The comments posted above, don't clearly state what was asked.

Was it:
-) Do you have an HDTV
-) Do you have HD service

Or
-) Do you have an HDTV
-) Do you have HD Service
-) Why don't you have HD Service
-) Is it the cost, or availability, ect......


----------



## cadet502 (Jun 17, 2005)

If it gets to the point where the 10 or 15 dollars a month for HD puts a crimp in our budget, it's past time to suspend the account and live with whatever is available OTA.


----------



## Steve Mehs (Mar 21, 2002)

What HD subscription bill? 30 of my HD channels are fincluded at no additional charge with my digital subscription.


----------



## Greg Alsobrook (Apr 2, 2007)

Steve Mehs said:


> What HD subscription bill? 30 of my HD channels are fincluded at no additional charge with my digital subscription.


i'd rather have 95 channels @ $9.99 than 30 channels included in an already overpriced package...


----------



## Steve Mehs (Mar 21, 2002)

95 channels? It's more like about 60 when you do real math, not D* math. But none the less, it's only a matter of time before I have the same HD channels on cable as the almighty DirecTV has. With 35 HD channels total currently, the Starz HD channels, the Disney HD channels and Weather Channel HD look like they're coming soon, that will push the count upwards of 45. Then Time Warner just needs to sign two more contracts, one with Viacom and another with Universal and boom, pretty much that just leaves a few oddball channels. Watch out DirecTV!


----------



## HIPAR (May 15, 2005)

I've been watching D* standard definition on my 37 inch AQOUS for over two years. I have the image zoomed to fill the screen width. The PQ ranges anywhere from OK to abysmal.
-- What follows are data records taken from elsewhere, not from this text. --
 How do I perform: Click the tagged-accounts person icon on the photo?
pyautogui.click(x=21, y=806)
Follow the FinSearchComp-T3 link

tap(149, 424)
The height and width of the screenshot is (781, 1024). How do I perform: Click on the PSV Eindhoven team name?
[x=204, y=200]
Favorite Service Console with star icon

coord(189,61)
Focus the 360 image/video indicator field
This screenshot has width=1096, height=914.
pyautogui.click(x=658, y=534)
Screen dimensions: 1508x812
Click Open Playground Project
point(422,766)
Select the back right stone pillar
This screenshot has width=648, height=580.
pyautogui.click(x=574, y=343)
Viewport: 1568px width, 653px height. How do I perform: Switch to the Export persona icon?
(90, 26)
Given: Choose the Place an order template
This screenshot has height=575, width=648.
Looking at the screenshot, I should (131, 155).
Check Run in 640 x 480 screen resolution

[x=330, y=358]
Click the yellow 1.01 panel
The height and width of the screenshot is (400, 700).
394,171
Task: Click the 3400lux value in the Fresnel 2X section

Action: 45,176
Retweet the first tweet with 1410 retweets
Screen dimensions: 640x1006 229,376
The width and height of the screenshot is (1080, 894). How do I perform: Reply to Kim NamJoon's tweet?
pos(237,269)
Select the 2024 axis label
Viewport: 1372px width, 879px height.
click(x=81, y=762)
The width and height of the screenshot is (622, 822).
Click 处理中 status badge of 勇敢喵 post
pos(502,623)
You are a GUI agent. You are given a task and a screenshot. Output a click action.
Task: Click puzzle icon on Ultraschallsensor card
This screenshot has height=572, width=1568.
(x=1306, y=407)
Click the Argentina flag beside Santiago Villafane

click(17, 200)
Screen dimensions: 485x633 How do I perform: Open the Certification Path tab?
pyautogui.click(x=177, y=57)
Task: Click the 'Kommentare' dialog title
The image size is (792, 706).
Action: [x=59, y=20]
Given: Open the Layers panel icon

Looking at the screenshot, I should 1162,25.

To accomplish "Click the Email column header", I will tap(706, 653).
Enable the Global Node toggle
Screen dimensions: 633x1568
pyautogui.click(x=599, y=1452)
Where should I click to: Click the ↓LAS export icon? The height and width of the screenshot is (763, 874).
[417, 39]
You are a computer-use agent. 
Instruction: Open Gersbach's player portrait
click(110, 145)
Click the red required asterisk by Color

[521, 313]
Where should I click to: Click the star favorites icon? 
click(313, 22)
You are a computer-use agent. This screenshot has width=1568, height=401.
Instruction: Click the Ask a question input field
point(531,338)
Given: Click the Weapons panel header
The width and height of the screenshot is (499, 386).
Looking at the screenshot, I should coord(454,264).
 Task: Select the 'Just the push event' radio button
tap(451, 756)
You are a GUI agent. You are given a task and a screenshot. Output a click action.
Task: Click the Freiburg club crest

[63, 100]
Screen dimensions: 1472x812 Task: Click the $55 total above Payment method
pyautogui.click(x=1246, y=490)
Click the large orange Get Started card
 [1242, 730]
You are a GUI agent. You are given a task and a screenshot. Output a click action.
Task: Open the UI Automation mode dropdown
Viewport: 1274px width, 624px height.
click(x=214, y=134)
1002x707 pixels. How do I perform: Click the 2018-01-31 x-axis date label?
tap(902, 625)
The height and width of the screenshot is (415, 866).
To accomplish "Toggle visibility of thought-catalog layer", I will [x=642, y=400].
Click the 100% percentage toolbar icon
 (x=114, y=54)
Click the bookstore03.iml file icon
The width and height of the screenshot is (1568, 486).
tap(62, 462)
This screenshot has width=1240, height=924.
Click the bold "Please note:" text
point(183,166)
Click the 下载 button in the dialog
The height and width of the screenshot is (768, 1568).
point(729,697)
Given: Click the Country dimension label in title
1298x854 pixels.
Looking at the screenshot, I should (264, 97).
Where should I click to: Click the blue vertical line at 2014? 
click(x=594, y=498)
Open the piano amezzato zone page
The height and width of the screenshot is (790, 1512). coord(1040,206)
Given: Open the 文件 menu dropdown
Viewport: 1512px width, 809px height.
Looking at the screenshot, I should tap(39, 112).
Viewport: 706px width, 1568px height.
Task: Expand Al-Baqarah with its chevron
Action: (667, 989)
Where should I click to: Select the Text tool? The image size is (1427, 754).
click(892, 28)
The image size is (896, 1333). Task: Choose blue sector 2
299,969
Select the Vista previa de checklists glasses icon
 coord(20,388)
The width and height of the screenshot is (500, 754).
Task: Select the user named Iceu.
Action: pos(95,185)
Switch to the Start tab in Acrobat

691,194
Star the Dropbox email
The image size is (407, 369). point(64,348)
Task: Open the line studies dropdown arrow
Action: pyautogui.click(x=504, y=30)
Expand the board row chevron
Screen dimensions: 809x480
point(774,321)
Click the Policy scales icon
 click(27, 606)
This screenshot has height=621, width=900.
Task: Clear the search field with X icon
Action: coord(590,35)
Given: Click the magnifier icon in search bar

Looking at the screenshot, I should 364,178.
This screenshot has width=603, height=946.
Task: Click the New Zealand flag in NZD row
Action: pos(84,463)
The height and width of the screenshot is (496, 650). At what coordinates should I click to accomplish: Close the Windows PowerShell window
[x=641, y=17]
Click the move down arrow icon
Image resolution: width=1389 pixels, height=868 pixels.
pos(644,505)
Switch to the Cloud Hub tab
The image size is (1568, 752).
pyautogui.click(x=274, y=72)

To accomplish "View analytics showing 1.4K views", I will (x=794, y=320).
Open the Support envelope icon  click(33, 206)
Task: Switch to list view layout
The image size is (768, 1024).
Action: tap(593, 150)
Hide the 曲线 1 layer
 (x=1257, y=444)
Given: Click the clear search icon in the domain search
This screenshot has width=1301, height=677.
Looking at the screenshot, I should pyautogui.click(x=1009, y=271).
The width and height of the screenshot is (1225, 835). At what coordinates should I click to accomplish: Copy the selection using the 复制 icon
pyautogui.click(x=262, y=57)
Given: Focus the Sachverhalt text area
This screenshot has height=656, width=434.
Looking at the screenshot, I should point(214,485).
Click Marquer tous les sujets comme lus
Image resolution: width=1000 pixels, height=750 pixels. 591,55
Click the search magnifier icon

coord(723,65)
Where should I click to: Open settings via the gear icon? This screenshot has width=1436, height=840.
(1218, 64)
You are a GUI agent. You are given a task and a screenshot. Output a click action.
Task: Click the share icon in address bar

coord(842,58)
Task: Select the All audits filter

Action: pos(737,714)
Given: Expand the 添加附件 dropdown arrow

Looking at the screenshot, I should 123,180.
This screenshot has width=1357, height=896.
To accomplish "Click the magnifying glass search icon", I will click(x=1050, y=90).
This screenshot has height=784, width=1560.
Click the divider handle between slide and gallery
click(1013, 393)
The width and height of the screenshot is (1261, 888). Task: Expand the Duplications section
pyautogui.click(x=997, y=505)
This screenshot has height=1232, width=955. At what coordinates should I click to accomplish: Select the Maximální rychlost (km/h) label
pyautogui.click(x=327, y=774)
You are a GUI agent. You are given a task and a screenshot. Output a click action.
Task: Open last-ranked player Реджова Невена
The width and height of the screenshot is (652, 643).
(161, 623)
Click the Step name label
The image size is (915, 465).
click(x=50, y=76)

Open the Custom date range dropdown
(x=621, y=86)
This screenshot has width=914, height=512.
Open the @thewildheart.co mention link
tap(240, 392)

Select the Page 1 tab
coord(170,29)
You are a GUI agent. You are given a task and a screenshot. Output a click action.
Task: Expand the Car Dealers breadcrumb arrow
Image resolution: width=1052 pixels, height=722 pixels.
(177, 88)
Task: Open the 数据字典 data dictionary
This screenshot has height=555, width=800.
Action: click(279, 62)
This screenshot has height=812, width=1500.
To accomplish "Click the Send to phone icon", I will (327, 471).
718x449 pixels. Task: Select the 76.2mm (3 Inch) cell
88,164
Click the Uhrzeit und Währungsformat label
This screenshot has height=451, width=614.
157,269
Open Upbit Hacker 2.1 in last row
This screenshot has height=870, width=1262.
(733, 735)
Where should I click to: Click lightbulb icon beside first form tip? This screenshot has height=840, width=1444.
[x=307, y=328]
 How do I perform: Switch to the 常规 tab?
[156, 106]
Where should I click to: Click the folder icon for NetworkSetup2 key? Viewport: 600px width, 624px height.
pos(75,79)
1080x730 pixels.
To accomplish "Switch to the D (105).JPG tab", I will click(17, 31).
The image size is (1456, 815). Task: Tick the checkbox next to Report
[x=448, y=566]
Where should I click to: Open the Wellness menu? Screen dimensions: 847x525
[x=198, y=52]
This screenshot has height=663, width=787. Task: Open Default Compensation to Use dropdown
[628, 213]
Am I too poor to buy HD service? Not exactly
Am I an uneducated consumer? Not really
Do I like the TV? Yes

The truth is, HD just doesn't matter to me. Maybe on an impulse I call someone for HD service. Or, maybe I won't.

--- CHAS


----------



## Stuart Sweet (Jun 19, 2006)

I am sure at some point when the terms "SD" and "HD" cease to have any real meaning because all broadcasting will either be true 720p/1080i/1080p or upsampled to one of those resolutions, that the line-item charge for HD Access will go away. 

It will be the same as when the phone company stopped charging extra for touch-tone service.


----------



## jclewter79 (Jan 8, 2008)

I have had my HDTV for over 2 years and no HD heck, just now putting up a better antenna to get all OTA's reliably. I expect this figure to go up the closer we get to next feb. Many are using the digital switchover as an excuse to go ahead and upgrade and, many of these people are not tech junkies who have not paid for HD before, many will not want to now. The digital switch over is going to work wonders for driving prices down.


----------



## Earl Bonovich (Nov 15, 2005)

Steve Mehs said:


> 95 channels? It's more like about 60 when you do real math, not D* math. But none the less, it's only a matter of time before I have the same HD channels on cable as the almighty DirecTV has. With 35 HD channels total currently, the Starz HD channels, the Disney HD channels and Weather Channel HD look like they're coming soon, that will push the count upwards of 45. Then Time Warner just needs to sign two more contracts, one with Viacom and another with Universal and boom, pretty much that just leaves a few oddball channels. Watch out DirecTV!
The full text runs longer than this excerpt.